> [Exercise instructions]:
Reproduce exactly, from the data that follows, the line with "Click the filled orange first star", the line with "Where should I", and every line that lies between them.

> [Data records]:
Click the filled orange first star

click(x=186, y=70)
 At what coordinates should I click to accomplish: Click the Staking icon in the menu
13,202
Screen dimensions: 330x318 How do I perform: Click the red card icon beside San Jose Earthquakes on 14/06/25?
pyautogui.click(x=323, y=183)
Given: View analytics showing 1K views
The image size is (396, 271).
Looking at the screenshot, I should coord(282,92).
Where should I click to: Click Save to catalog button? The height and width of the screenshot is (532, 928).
---
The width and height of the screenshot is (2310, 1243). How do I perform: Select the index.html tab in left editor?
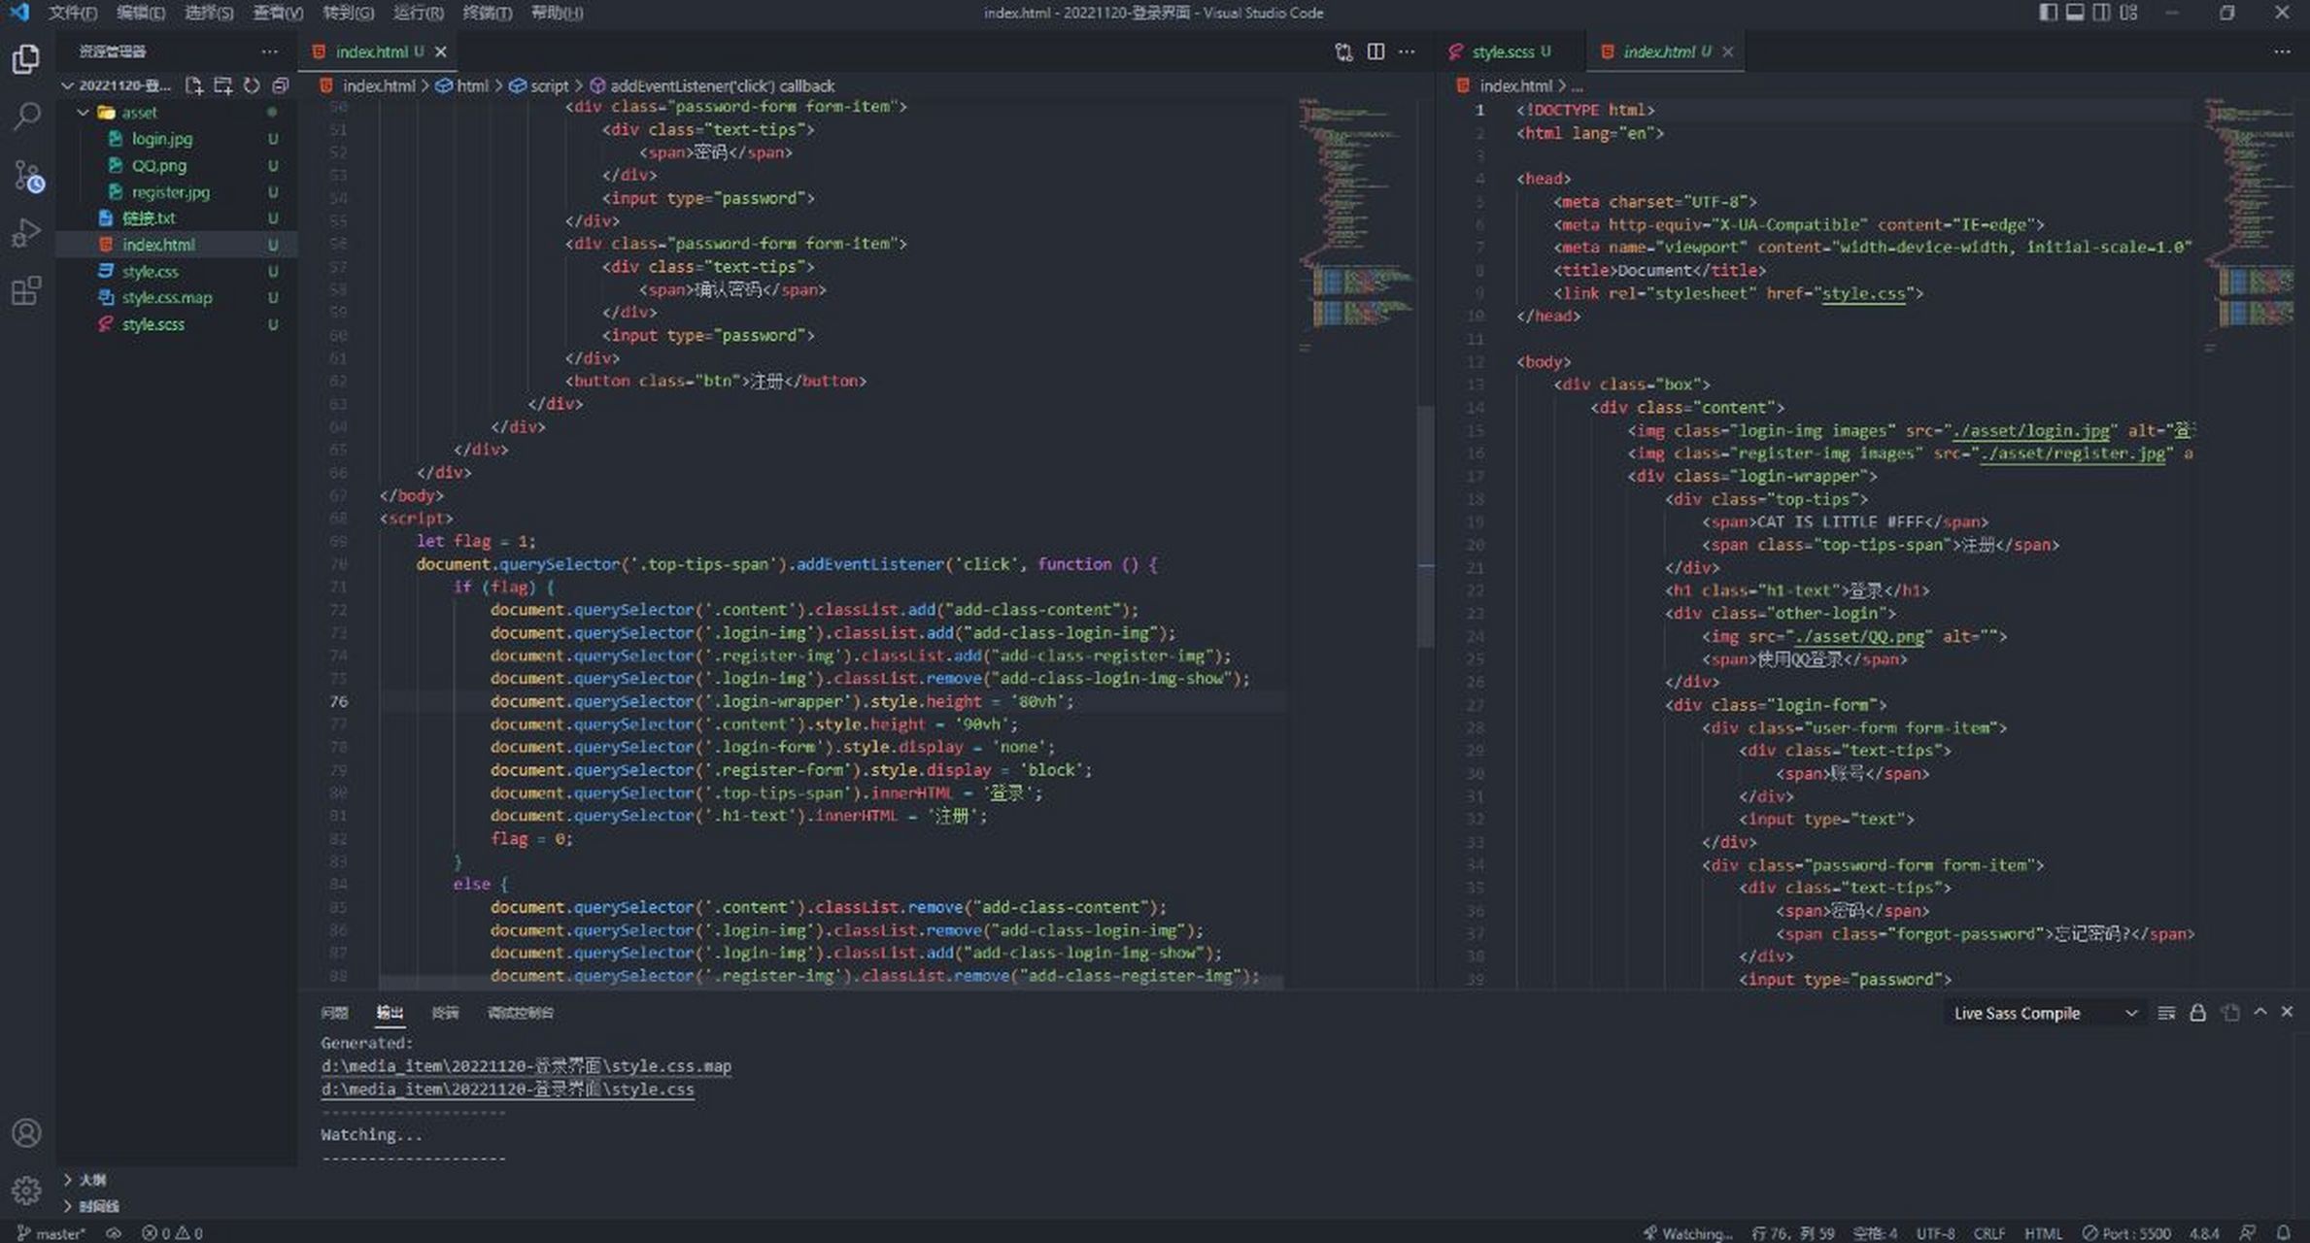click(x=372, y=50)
==
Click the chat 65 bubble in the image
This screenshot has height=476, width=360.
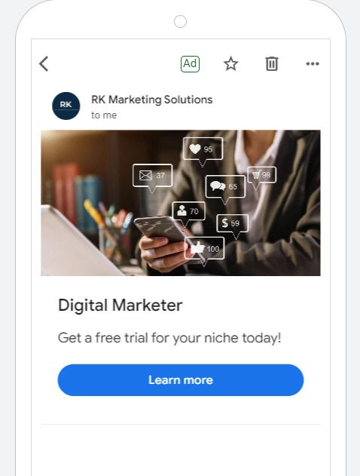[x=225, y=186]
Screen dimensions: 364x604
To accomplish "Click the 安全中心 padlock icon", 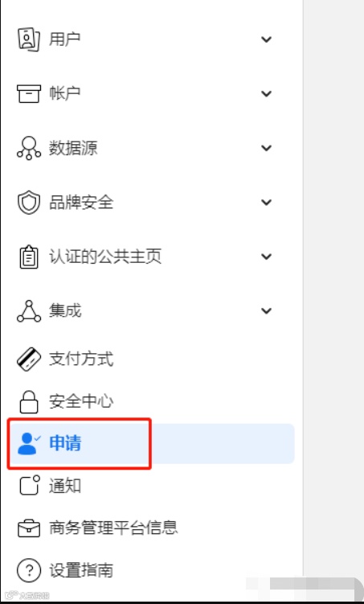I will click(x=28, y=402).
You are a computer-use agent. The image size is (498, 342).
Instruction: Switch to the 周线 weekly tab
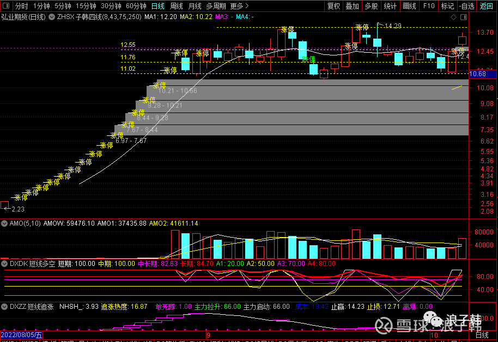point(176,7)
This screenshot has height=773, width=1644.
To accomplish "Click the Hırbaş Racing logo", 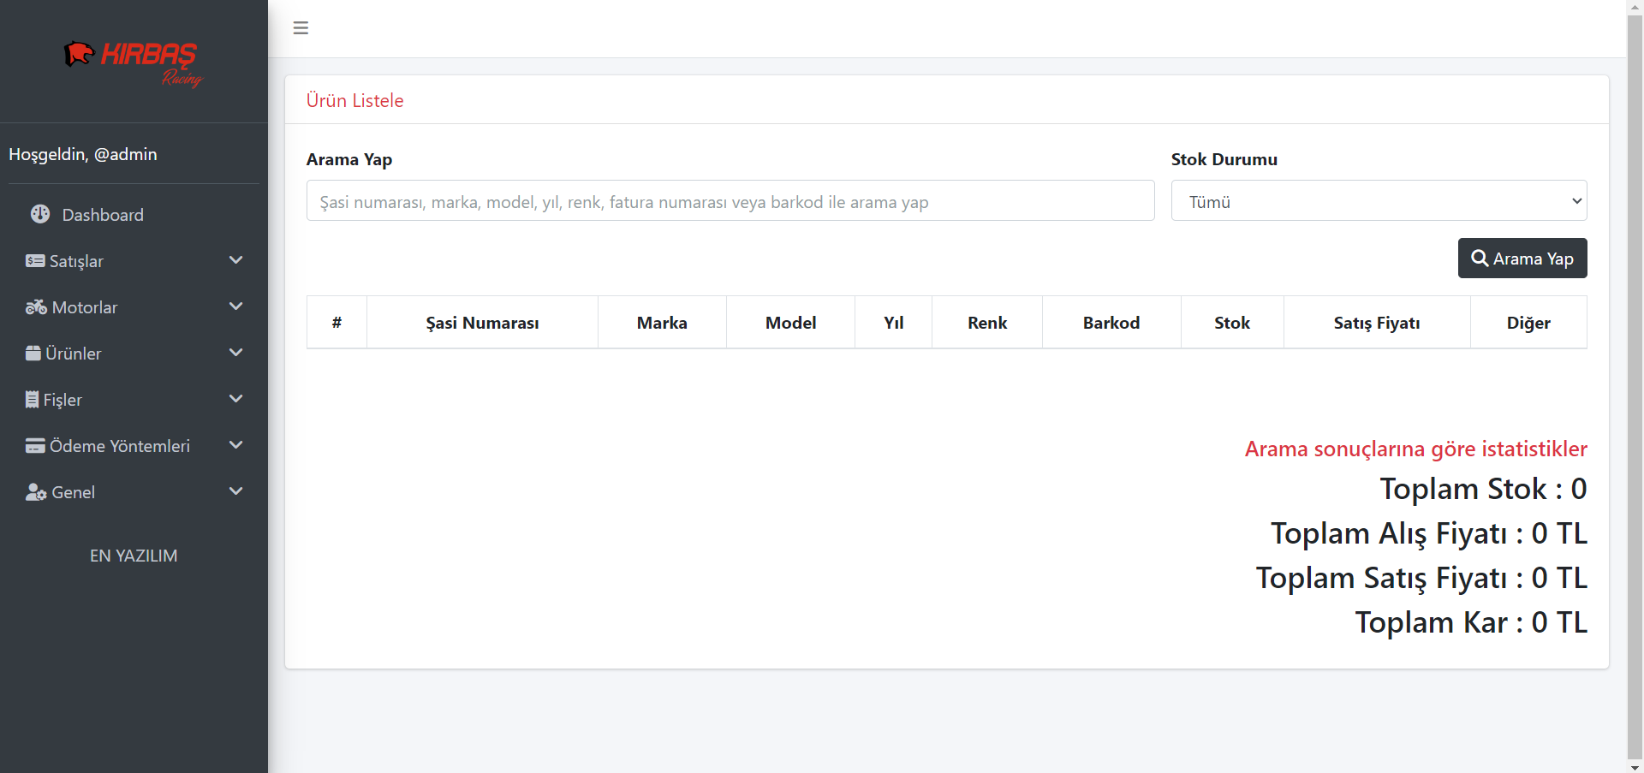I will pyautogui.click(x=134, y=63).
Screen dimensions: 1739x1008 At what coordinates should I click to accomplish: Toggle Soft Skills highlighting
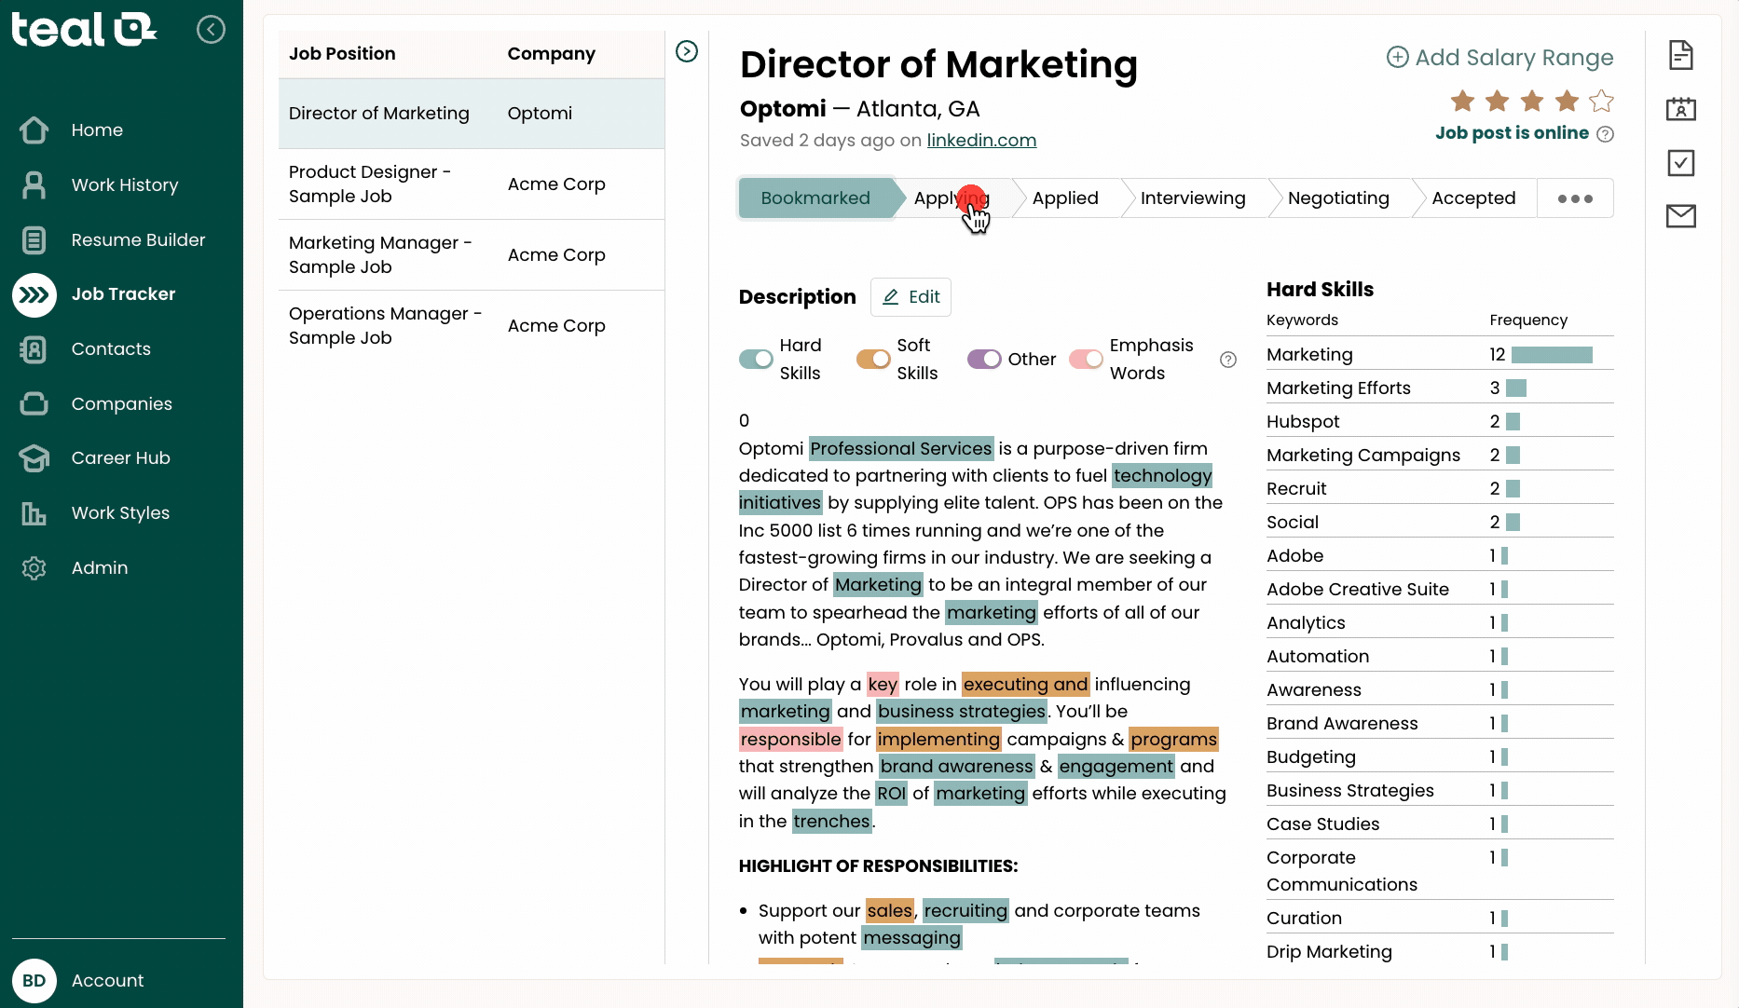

> [Answer to this problem]:
Click the filled orange first star

click(x=186, y=70)
 At what coordinates should I click to accomplish: Click the Staking icon in the menu
13,202
Screen dimensions: 330x318 How do I perform: Click the red card icon beside San Jose Earthquakes on 14/06/25?
pyautogui.click(x=323, y=183)
Given: View analytics showing 1K views
The image size is (396, 271).
Looking at the screenshot, I should coord(282,92).
Where should I click to: Click Save to catalog button? The height and width of the screenshot is (532, 928).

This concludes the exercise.